▶ _What to work on_:
Starting at the line that contains "The image size is (640, 406).", write out each line through the end of the data below, exactly as it stands. Skip any pictures.

▶ _Dataset extract_:
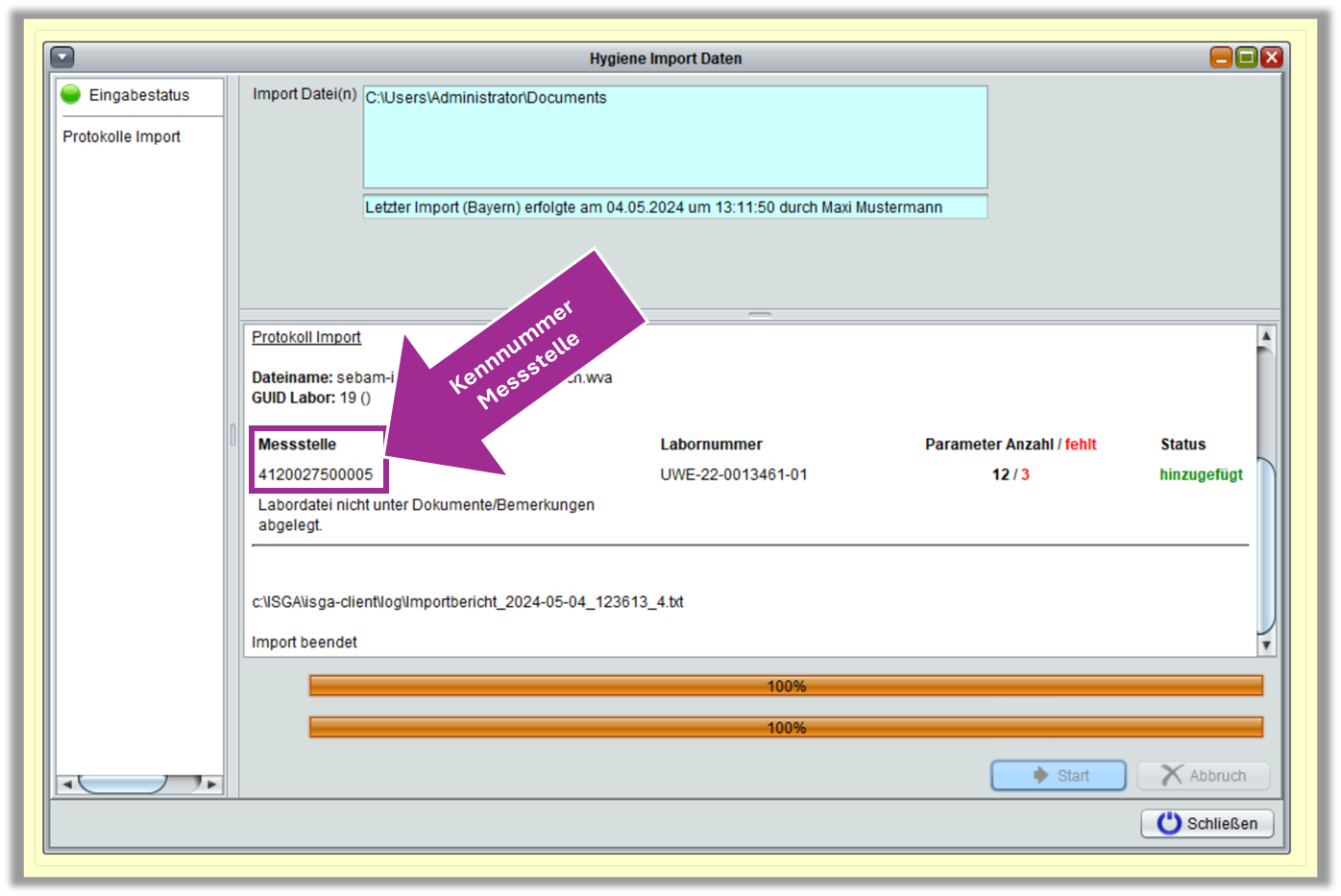The width and height of the screenshot is (1341, 896).
Task: Click the power icon on Schließen button
Action: click(x=1169, y=823)
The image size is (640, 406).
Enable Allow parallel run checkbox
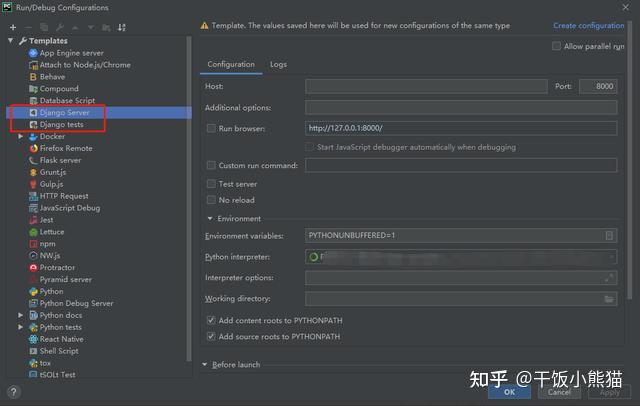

▶ _Output of the task_:
The image size is (640, 406).
Enable Allow parallel run checkbox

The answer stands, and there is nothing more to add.